Aquarant'anni dall'approvazione della legge che impone ai Comuni di dotarsi dei Piani per l'eliminazione delle barriere architettoniche, in Piemonte ci sono ancora amministrazioni senza, in fase di realizzazione o che "non forniscono informazioni chiare sullo stato dell'arte".
E' quanto emerge dall'indagine realizzata dall'Associazione Luca Coscioni che livello nazionale evidenzia come su 118 comuni capoluogo, esclusa Roma, il 36,4 % ha approvato un Peba con delibera di Consiglio comunale, il 13,6% ha un Piano non ancora approvato o strumenti alternativi non previsti dalla normativa, il 21,2% è in fase di redazione e il 28,8% risulta senza o con informazioni non reperibili.

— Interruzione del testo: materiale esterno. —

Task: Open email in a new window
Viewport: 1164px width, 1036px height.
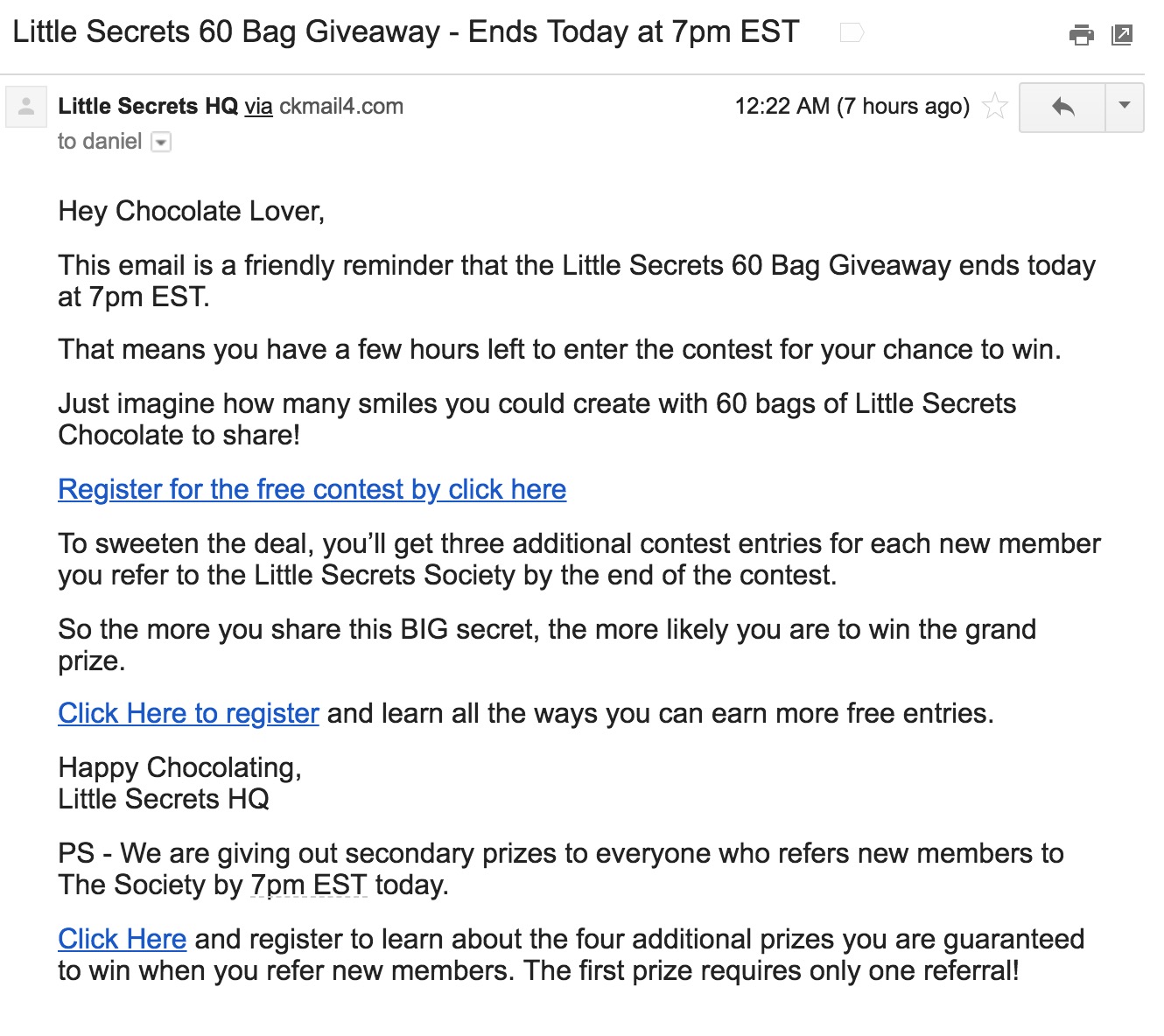Action: pyautogui.click(x=1123, y=33)
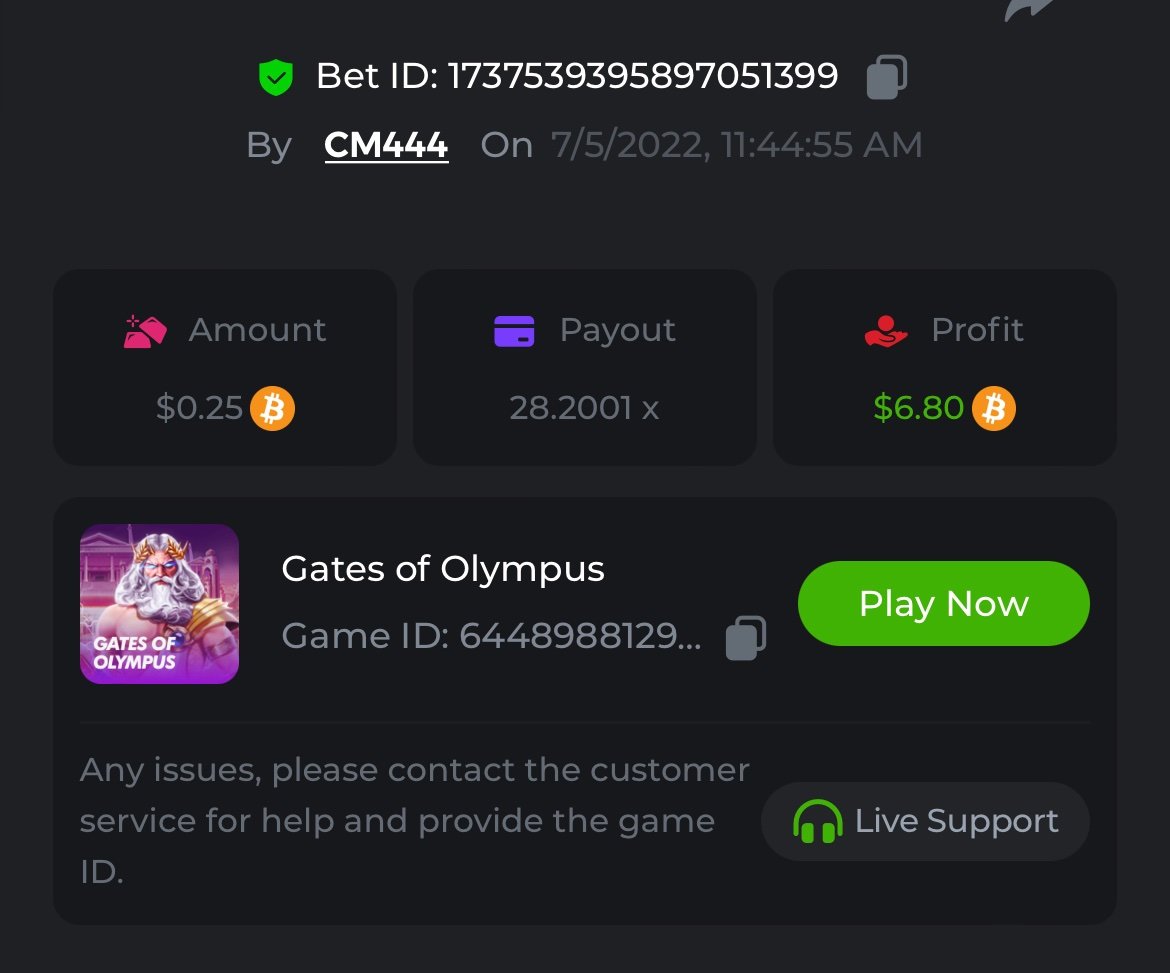This screenshot has width=1170, height=973.
Task: Click the bet date and time text
Action: [736, 146]
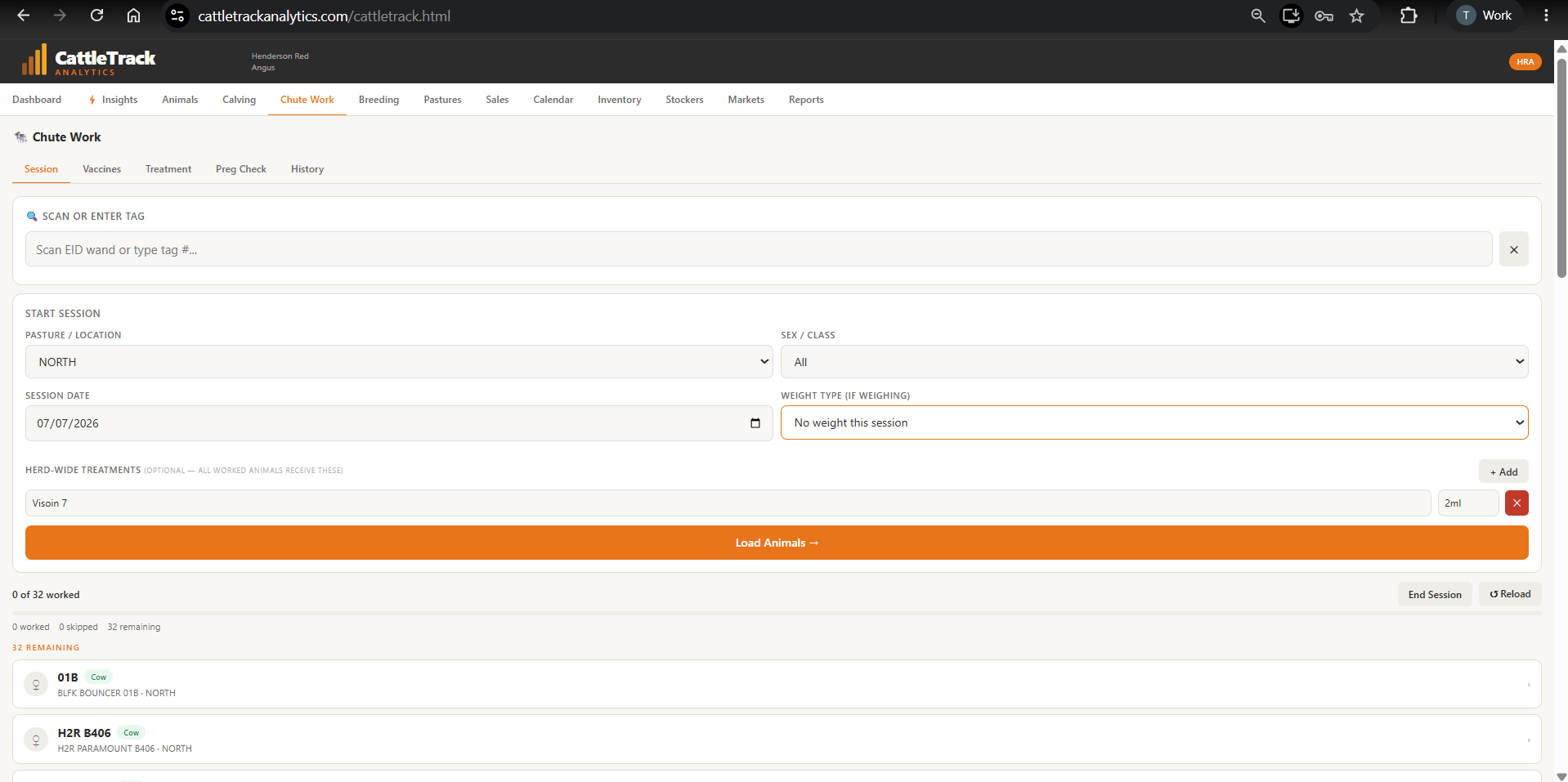Open the HRA account badge
This screenshot has width=1568, height=782.
1525,61
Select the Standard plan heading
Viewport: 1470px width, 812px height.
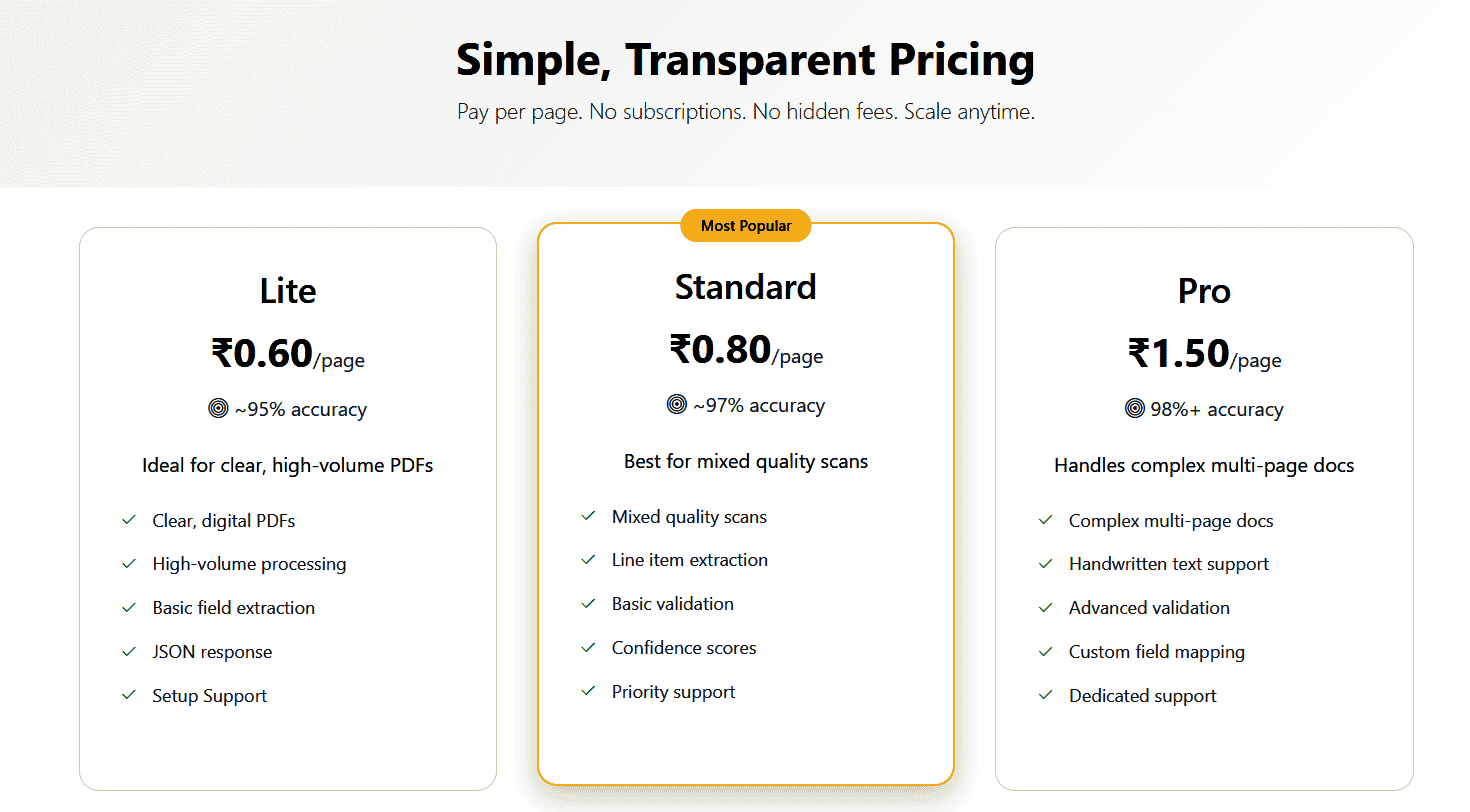[746, 287]
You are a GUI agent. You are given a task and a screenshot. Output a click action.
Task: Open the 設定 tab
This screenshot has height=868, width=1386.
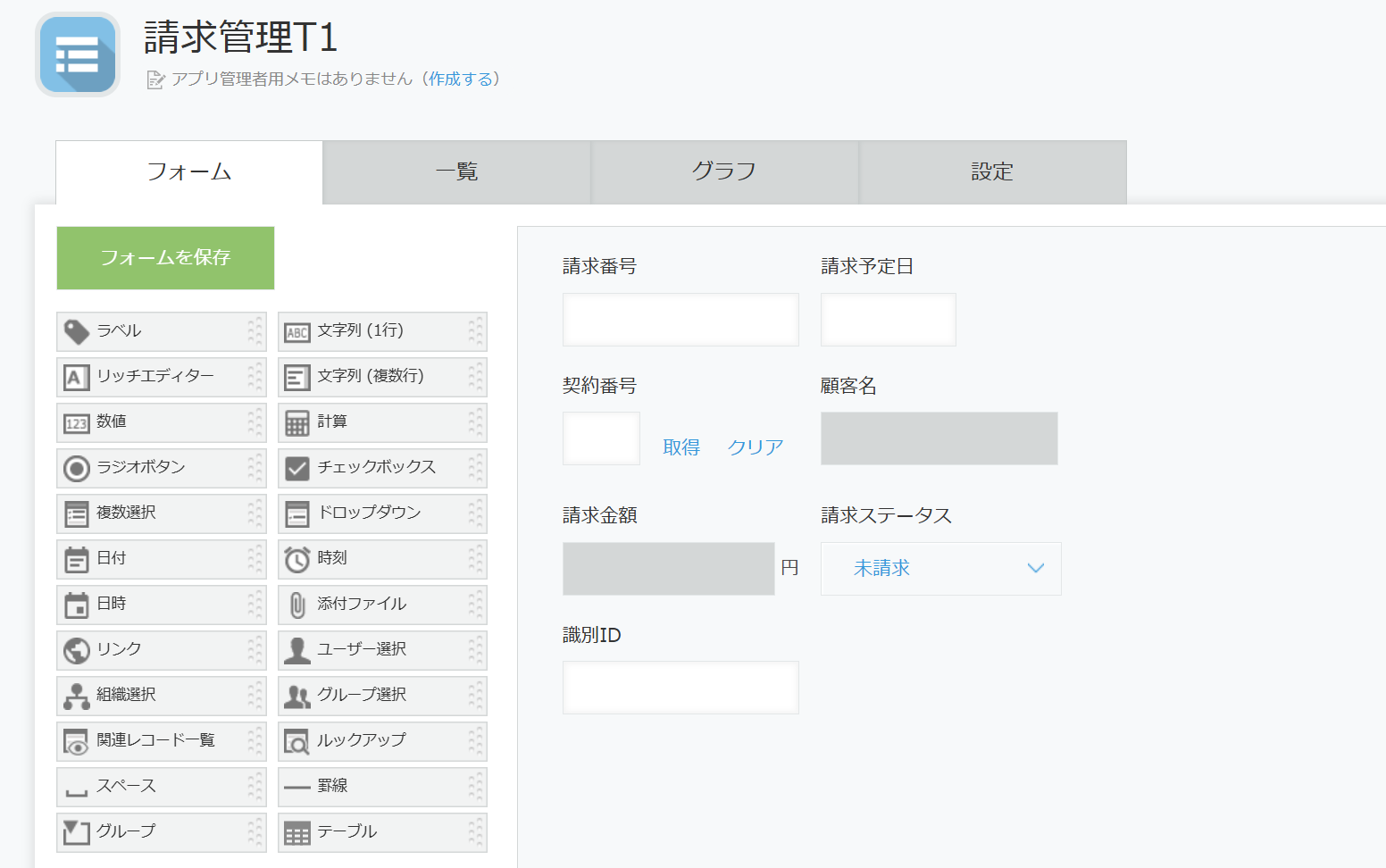[x=992, y=172]
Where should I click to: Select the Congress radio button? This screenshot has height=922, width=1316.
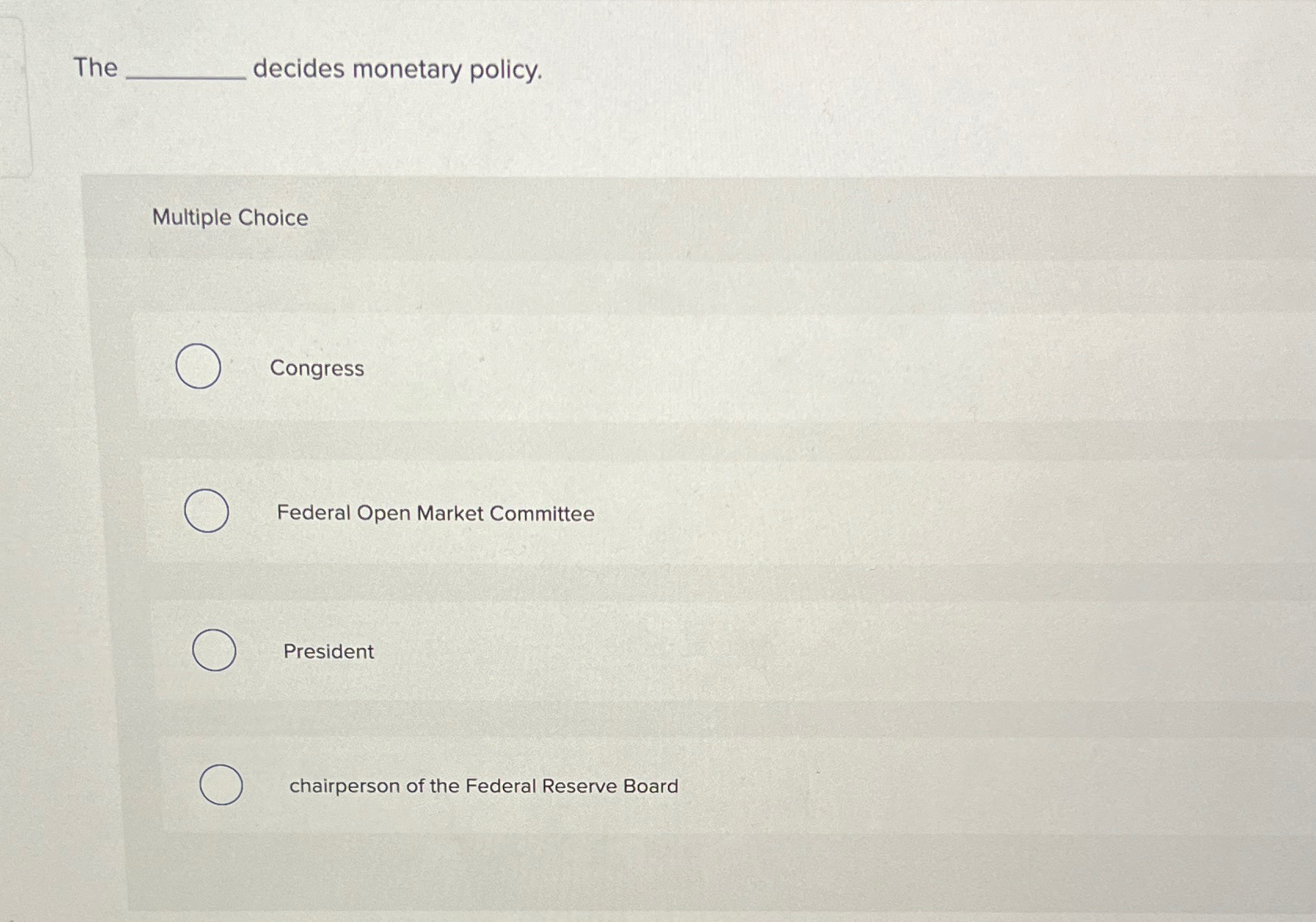tap(199, 366)
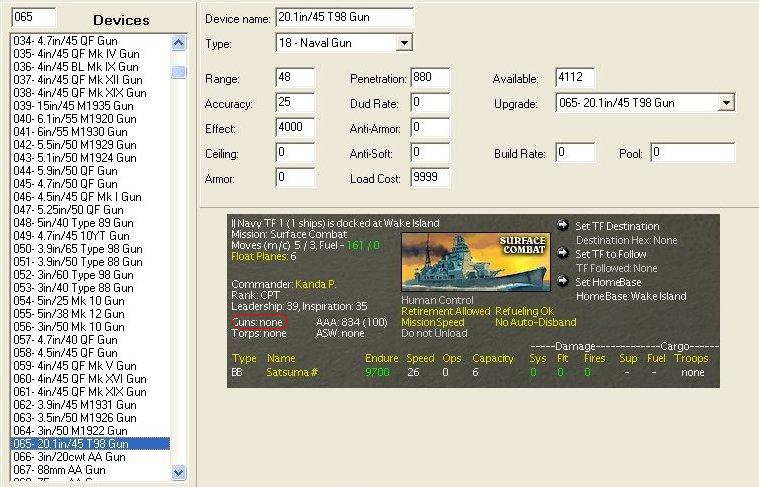Click the Device name text field
The image size is (759, 487).
tap(344, 19)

Secondo l'Associazione "solo circa il 15 % ha davvero adottato un Peba e l'effettiva realizzazione degli interventi previsti rappresenta una criticità ulteriore e largamente irrisolta". Guardando al Piemonte ad avere adottato il Peba sono i Comuni di Alessandria, Biella e Cuneo. A Novara e Torino risulta ancora in fase di realizzazione, a Verbania "non sono disponibili informazioni né sul sito istituzionale né nella sezione Amministrazione trasparente. A Vercelli, infine - spiega una nota -, il Comune ha risposto di non essersi dotato del Peba e ha indicato di aver definito criteri per l'abbattimento delle barriere architettoniche all'interno del Regolamento edilizio comunale".